Doctrine of Pari Delicto:—
The doctrine of pari delicto is to add insult to injury and to negate the very purpose of the provision designed for his protection. The doctrine of pari delicto is not designed to reward the “wrongdoer” or to penalize the “wronged”, by denying to the victim of exploitation access to justice. The doctrine is attracted only when none of the parties is a victim of such exploitation and both parties have voluntarily and by their free will joined hands to flout the law for their mutual gain. (Para 4), Mohd. Salimuddin v. Misri Lal, (1986) 2 SCC 378, 380.
See. Mohd. Salimuddin vs Misri Lal And Another, 1986 AIR 1019
The doctrine of pari-delicto is not designed to reward the 'wrong-doer' or to penalize the 'wronged', by denying to the victim of exploitation access to justice. The doctrine is attracted only when none of the parties is a victim of such exploitation and both parties have voluntarily and by their free will joined hands to flout the law for their mutual gain.
In Xenitis Infotech Pvt.

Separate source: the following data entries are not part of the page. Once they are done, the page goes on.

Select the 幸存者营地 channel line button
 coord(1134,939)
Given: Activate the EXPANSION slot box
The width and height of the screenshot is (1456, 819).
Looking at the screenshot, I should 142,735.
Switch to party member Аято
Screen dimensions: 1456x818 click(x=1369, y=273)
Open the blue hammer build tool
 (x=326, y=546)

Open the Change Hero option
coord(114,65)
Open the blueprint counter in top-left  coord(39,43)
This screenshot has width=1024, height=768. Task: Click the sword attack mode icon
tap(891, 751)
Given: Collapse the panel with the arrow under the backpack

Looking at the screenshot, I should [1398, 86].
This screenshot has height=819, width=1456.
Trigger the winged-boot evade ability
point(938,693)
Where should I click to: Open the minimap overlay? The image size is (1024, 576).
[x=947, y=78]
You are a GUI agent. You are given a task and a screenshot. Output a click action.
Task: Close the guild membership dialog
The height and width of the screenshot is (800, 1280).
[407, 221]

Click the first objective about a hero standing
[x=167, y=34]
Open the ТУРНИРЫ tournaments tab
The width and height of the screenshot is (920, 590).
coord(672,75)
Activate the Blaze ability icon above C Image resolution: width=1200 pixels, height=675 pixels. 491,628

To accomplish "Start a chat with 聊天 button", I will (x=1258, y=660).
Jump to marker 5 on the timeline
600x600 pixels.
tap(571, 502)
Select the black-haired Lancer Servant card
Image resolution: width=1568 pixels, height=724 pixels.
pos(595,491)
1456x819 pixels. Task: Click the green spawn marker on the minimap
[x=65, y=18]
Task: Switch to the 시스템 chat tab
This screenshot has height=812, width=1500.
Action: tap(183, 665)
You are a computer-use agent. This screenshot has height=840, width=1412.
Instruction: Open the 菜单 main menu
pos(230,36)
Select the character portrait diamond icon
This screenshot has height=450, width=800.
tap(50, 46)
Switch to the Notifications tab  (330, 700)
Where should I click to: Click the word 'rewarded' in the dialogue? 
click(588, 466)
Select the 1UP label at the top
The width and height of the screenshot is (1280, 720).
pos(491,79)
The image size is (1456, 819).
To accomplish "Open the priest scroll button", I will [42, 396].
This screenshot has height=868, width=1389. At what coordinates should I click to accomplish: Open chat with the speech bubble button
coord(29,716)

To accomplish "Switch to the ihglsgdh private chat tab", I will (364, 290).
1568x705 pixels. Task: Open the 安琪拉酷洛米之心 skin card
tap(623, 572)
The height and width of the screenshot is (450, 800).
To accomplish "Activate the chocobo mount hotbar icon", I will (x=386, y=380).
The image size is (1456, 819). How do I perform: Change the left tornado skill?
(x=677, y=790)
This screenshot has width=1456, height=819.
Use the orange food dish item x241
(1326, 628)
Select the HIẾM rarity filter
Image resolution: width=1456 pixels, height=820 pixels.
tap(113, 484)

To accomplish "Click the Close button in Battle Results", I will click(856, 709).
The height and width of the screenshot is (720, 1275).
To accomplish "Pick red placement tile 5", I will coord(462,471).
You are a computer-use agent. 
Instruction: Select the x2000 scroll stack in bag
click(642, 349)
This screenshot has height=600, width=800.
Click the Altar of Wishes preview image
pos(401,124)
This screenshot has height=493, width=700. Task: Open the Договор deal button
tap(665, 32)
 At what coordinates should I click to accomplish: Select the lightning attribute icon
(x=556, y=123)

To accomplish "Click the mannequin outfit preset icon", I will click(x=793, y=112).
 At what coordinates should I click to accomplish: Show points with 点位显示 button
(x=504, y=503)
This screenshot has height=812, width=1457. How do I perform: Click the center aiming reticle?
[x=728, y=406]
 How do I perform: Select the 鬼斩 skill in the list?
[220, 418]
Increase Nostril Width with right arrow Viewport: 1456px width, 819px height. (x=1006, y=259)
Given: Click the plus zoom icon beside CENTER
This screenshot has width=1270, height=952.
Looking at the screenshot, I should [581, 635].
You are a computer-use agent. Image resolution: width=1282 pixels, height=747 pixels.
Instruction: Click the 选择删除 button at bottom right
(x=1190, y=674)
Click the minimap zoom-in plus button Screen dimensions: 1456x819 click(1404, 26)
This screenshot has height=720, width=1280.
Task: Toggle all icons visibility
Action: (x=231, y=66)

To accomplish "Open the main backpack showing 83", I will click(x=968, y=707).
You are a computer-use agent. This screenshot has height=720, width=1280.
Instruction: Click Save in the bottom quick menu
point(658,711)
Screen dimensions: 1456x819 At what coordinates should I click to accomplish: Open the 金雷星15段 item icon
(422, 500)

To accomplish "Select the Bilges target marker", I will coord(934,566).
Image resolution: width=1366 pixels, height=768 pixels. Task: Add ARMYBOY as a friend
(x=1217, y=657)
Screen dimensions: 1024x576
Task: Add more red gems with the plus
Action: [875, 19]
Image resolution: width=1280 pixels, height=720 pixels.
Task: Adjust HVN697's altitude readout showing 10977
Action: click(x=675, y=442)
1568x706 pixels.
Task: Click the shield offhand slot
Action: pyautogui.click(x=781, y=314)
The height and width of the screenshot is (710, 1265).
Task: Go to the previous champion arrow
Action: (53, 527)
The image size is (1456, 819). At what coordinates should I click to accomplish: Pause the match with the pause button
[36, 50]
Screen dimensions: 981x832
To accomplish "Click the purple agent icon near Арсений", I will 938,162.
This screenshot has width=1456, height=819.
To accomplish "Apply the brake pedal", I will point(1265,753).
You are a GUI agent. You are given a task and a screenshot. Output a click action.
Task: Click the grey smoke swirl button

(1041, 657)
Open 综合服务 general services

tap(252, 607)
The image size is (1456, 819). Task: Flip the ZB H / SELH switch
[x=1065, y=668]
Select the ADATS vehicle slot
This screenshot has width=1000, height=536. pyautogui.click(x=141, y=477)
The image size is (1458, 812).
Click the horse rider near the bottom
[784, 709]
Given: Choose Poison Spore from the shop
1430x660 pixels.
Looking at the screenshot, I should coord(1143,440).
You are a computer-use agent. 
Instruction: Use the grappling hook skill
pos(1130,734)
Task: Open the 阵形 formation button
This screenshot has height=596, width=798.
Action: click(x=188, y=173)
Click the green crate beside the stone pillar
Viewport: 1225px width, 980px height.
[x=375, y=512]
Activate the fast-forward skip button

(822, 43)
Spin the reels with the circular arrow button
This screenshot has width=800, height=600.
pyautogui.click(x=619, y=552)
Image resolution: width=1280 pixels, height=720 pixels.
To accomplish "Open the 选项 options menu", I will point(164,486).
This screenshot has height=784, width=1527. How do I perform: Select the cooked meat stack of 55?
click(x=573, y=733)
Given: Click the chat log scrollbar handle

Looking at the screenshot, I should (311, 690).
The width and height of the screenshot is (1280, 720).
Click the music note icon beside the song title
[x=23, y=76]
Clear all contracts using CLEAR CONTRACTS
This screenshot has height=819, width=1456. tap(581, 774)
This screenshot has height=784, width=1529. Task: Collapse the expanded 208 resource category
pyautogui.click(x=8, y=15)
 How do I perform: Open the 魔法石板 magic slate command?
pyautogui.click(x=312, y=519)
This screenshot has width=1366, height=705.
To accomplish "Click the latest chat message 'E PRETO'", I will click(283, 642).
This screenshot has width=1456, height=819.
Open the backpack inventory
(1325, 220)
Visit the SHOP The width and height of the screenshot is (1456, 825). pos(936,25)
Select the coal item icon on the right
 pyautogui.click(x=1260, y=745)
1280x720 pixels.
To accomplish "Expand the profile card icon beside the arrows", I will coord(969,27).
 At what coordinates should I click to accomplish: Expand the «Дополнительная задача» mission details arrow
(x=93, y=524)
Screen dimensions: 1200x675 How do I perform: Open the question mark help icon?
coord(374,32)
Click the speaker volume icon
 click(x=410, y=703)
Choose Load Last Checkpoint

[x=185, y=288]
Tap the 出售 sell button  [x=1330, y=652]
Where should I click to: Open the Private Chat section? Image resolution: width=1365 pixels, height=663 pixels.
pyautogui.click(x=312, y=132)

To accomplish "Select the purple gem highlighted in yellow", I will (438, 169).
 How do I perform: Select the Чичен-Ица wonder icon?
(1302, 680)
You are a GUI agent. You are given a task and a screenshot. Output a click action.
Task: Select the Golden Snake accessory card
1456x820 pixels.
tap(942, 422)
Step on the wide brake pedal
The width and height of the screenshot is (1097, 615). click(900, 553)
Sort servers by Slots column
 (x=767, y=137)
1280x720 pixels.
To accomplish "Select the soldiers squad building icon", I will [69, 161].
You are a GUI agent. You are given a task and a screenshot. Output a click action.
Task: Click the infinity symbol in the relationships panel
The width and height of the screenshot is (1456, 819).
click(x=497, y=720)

Ltd vs Swarna Sathi Dealers Pvt. Ltd, 2010 SCC OnLine Cal 905 that it was observed that “In effect, the company invokes the maxim “in paridelicto potior est conditio defendentis”. The company relies on a judgment reported at AIR 1968 SC 534 (Sita Ram v. Radha Bai) and submits that the three exceptions to cases where the maxim applies would not be available to the petitioner in either case. The Supreme Court recognised the exceptions to be:(a) where the illegal purpose has not yet been substantially carried into effect before it is sought to recover money paid or goods delivered in furtherance of it; (b) where the plaintiff is not in pari delicto with the defendant; and, (c) where the plaintiff does not have to rely on the illegality to make out his claim.”